Eilers, an infantryman, served on active duty from January 2006 to May 2010, when he moved to the Army Reserve until October 2013, according to his official Army record. During his active-duty service he deployed to Iraq three times, and Afghanistan once. Among his military awards and decorations are a Purple Heart, two Army Commendation Medals, an Air Medal, Joint Service Achievement Medal, and the Ranger Tab. He’s “really humble,” Kayla says in the episode, and you’d never know he was “injured in battle, and he’s lucky to be here today and tell the tale.” 

At the beginning of the episode, it’s clear that the cultural divide between Eilers and “Queer Eye” cast is a big one. He’s visibly uncomfortable as the Fab Five work their way through his home and his closet, taking notes on what they may need to help him improve upon. At one point, Van Ness — who specializes in hair and skin care — demands that Eilers’ hair be washed immediately. 

As he leans over the shower while France shampoos him, the group becomes aghast watching the water turn brown. 

“See, liberals can be fun!” Van Ness jokes.
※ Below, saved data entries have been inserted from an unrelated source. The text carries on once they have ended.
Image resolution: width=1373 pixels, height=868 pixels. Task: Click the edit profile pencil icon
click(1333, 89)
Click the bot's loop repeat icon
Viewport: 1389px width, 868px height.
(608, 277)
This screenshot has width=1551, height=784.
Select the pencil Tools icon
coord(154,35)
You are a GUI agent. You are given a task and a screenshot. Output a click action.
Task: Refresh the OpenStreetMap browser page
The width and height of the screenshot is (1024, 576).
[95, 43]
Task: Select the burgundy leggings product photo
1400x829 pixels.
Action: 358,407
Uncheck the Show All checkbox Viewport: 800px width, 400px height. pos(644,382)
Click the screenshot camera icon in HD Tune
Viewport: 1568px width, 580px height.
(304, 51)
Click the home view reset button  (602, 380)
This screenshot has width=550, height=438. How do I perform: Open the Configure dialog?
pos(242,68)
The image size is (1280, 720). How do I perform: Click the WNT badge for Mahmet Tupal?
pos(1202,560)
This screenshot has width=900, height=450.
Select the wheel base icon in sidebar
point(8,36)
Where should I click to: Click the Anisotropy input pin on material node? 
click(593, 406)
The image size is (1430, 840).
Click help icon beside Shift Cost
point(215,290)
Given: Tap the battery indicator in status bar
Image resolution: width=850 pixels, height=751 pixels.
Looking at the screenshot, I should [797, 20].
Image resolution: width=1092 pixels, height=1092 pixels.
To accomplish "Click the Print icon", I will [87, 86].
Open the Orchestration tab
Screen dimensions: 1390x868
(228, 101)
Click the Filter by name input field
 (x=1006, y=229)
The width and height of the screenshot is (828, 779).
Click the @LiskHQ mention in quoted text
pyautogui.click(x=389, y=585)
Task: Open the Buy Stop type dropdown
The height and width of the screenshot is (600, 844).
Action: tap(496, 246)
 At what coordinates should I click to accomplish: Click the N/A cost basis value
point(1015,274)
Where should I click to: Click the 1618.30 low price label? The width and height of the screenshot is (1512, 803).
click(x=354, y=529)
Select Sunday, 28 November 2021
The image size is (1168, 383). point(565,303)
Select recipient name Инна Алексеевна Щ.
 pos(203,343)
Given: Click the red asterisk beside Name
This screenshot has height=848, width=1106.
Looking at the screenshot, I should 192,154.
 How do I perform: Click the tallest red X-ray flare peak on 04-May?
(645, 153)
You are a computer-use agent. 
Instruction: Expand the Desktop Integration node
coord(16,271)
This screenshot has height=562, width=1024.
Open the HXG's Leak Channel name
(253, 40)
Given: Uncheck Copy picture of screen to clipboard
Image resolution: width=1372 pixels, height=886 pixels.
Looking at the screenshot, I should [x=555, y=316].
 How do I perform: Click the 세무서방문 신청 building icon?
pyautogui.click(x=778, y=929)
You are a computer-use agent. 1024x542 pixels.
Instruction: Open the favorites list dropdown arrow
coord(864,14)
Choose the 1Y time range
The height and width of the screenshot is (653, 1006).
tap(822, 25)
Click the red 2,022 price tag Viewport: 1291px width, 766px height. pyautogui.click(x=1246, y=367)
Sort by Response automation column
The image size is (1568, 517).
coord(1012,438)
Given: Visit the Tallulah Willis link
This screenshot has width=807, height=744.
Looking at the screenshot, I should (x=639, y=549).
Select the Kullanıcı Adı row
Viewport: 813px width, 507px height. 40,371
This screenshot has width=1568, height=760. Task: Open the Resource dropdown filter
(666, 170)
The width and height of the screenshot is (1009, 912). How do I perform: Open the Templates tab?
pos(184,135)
Eilers begins to address some of the many differences he has with the group on his first stop of the makeover tour at a salon with Van Ness to get his hair and beard cleaned up. The two couldn’t be more different; Eilers is a conservative veteran and Texan, and Van Ness is non-binary and from Illinois. Eilers comes off as more reserved, while Van Ness is the polar opposite of shy. While the former is clad in old blue jeans, a t-shirt, and dusty cowboy boots, Van Ness’ look is a bit more colorful, with lime-green heeled boots. When Eilers is getting his nails cleaned and polished, he remarks that “usually I just clean out the dirt with a pocket knife,” shocking Van Ness to his core.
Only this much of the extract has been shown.